The book, released by Kehrer Verlag, features long exposures of the quick blinking of those with achromatopsia, where their eyes blur between open and closed; otherworldly visions of the lush island saturated of its hues; and black and white photographs drenched in unexpected colors. After de Wilde returned from Pingelap, she worked with a Dutch organization for achromatopsia. Their members were invited to paint her black and white photographs without direction, resulting in a parrot with feathers in surreal tones, and a tree growing blue, yellow, and green branches.
“Sometimes an idea sparks your mind and lingers, glowing in the dark in the back of your head, like a shiny thought-sparkle,” de Wilde writes in an afterword for The Island of the Colorblind. “That is how Pingelap came to me. I was told the island-tale and instantly felt I had to pluck this shooting star out of the sky, hold onto it, care for it, and let it guide me.”
The artist and photographer often considers how genetic conditions can impact our ways of seeing, and being seen. Her previous series include The Dwarf Empire, on a community of little people in southern China, whose home is run as a commercial destination that trades on voyeurism, as well as Samoa Kekea on albinism in Samoa.
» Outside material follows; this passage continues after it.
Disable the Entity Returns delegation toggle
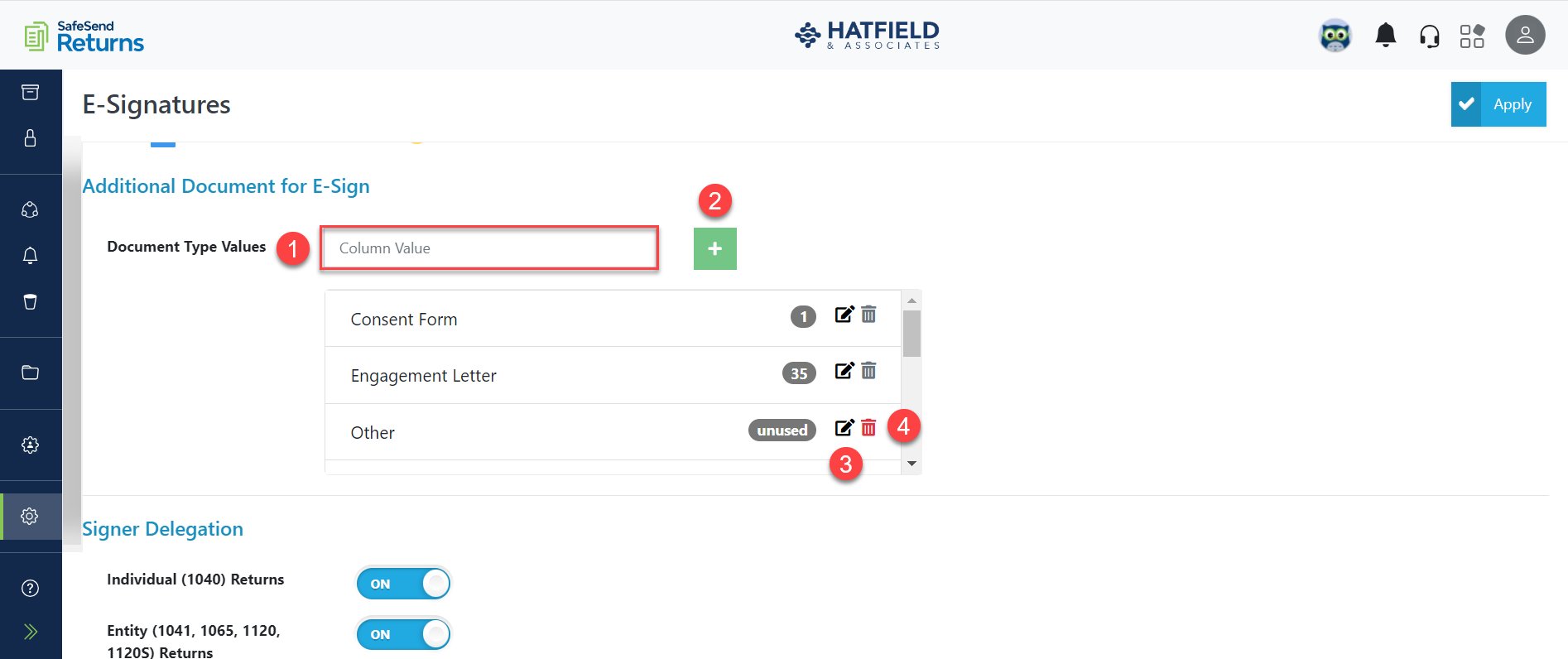This screenshot has height=659, width=1568. [403, 634]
The Island of the Colorblind was inspired by the research of Oliver Sacks on Pingelap; the late neurologist published a book of the same title in 1997. Some of his text is woven through de Wilde’s images of infrared jungles and portraits where faces and eyes are obscured by hands, leaves, and light.
“The first children with the Pingelap eye disease were born in the 1820s and within a few generations their numbers had increased to more than five percent of the population” Sacks wrote in his study. He added: “Ordinary colorblindness, arising from a defect in the retinal cells, is almost always partial, and some forms are very common: red-green colorblindness occurs to some degree in one in twenty men (it’s much rarer in women). But total congenital colorblindness, or achromatopsia, is surpassingly rare, affecting perhaps only one person in thirty or forty thousand.”
The reason Pingelap has such high rates of achromatopsia is attributed to an 18th-century typhoon which wrecked the population. A survivor — a king with the condition — is said to have had many children who in turn repopulated the isolated island, causing the genetic condition to continue through the generations. De Wilde’s photographs alternate between a washed-out tropical paradise, and details of the everyday lives of its inhabitants. The book itself is UV-sensitive, changing colors in sunlight, so the viewer is continually asked to question their own certainty of sight.
“There is no one image that lingers longer than another, no denouement encountered through a synaesthetic experience of colors,” Azu Nwagbogu, director of the African Artists’ Foundation, writes in a book essay. “For a brief moment, one is imbued with an ability to experience light in a different way, like the blinding brilliance of revelatory beauty in all its varied forms.”
The Island Of The Colorblind by Sanne De Wilde is out now from Kehrer Verlag.